Cientistas conseguiram criar, em laboratório, modelos de embrião humano a partir de células-tronco cultivadas, oferecendo uma visão inédita da fase decisiva que ocorre na primeira semana depois que o embrião se fixa na parede uterina.
Entender com mais profundidade o que acontece logo após o óvulo fecundado se inserir no revestimento do útero, no início da gestação, pode esclarecer melhor questões como fertilidade, perdas gestacionais precoces e defeitos congénitos do desenvolvimento. Ainda assim, limitações técnicas e dilemas éticos têm dificultado o estudo direto dessas etapas essenciais do desenvolvimento embrionário humano.
“A primeira fase é a parte dramática”: por que a implantação importa para os modelos de embrião humano
“O drama está no primeiro mês; os oito meses restantes da gravidez são principalmente muito crescimento”, afirma o geneticista molecular Jacob Hanna, do Instituto Weizmann de Ciência, em Israel.
“Mas esse primeiro mês ainda é, em grande parte, uma caixa-preta. O nosso modelo de embrião humano derivado de células-tronco oferece uma forma ética e acessível de espreitar para dentro dessa caixa.”
Como os pesquisadores construíram estruturas que imitam o desenvolvimento embrionário
A equipa internacional de investigação induziu células-tronco humanas indiferenciadas, derivadas de humanos e geneticamente não modificadas, a formar estruturas complexas que reproduzem aspetos do desenvolvimento embrionário.
O trabalho evidencia a notável capacidade de auto-organização das células-tronco humanas e amplia um avanço recente na geração de células-tronco com características embrionárias. Com isso, os cientistas passam a ter um caminho adicional para investigar fenómenos que, até agora, permaneciam encobertos por obstáculos práticos e éticos.
Entre os pontos-chave que não apareciam em modelos anteriores estão as três linhagens que dão origem à placenta e a estruturas de suporte do embrião, além da camada celular que forma o embrião antes de ele se dobrar sobre si mesmo e, a partir daí, originar diferentes tecidos e órgãos.
Do que já se sabia em ratos ao que agora foi estendido para humanos
Estudos anteriores mostraram que células-tronco retiradas de embriões de rato ainda podem ser guiadas artificialmente para crescer e formar tecidos que sustentam e compõem o próprio embrião. Nessa condição, elas conseguem autoagrupar-se num modelo embrionário baseado em células-tronco (SEM) numa fase pós-gastrulação, quando as células embrionárias se organizam nos três principais tipos de tecido do corpo.
“Aqui, estendemos essas descobertas aos humanos, usando apenas células-tronco embrionárias humanas naïve geneticamente não modificadas”, escrevem Hanna e colegas.

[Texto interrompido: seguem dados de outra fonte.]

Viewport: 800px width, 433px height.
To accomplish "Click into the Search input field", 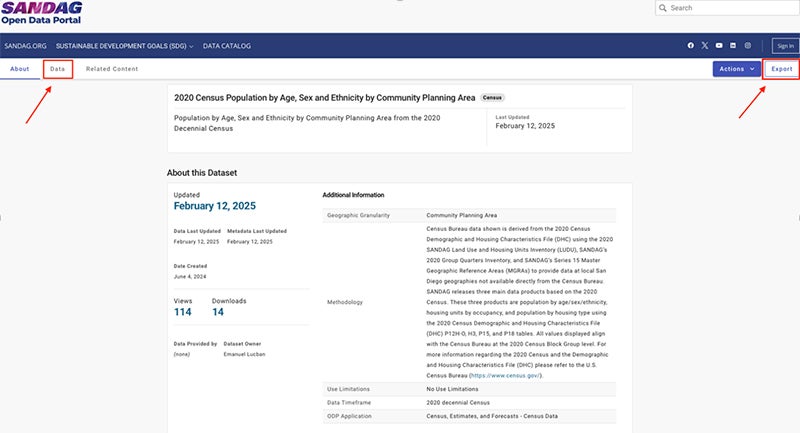I will point(730,8).
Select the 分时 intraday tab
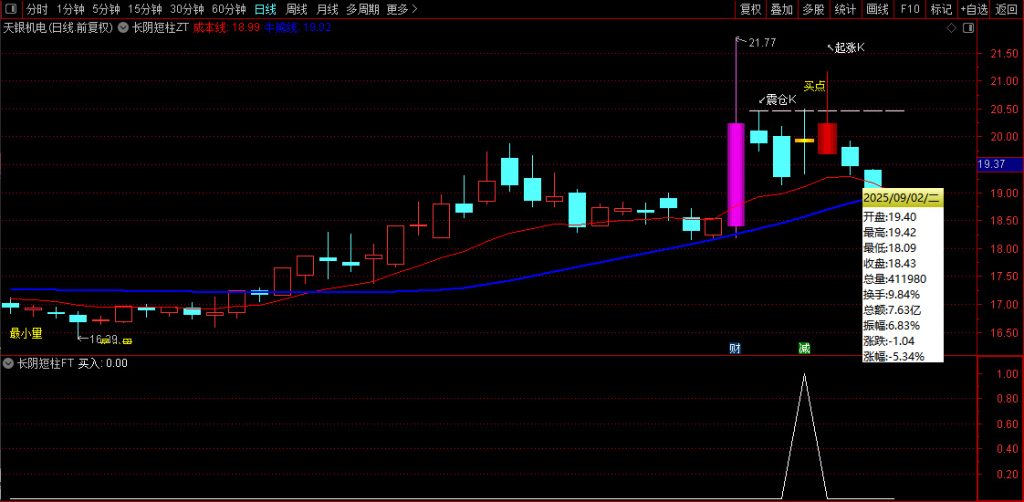 tap(36, 9)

“Prosseguimos para testar a capacidade de formar estruturas semelhantes a embriões… que poderiam imitar diferentes estágios do desenvolvimento humano natural no útero.”
Condições de cultura, cronologia e o que os modelos conseguem reproduzir
Os autores identificaram condições ideais - incluindo o número de células, as proporções nas misturas celulares e as composições de cultura - para múltiplas etapas do processo, começando no momento em que a implantação ocorre 7–8 dias após a fertilização.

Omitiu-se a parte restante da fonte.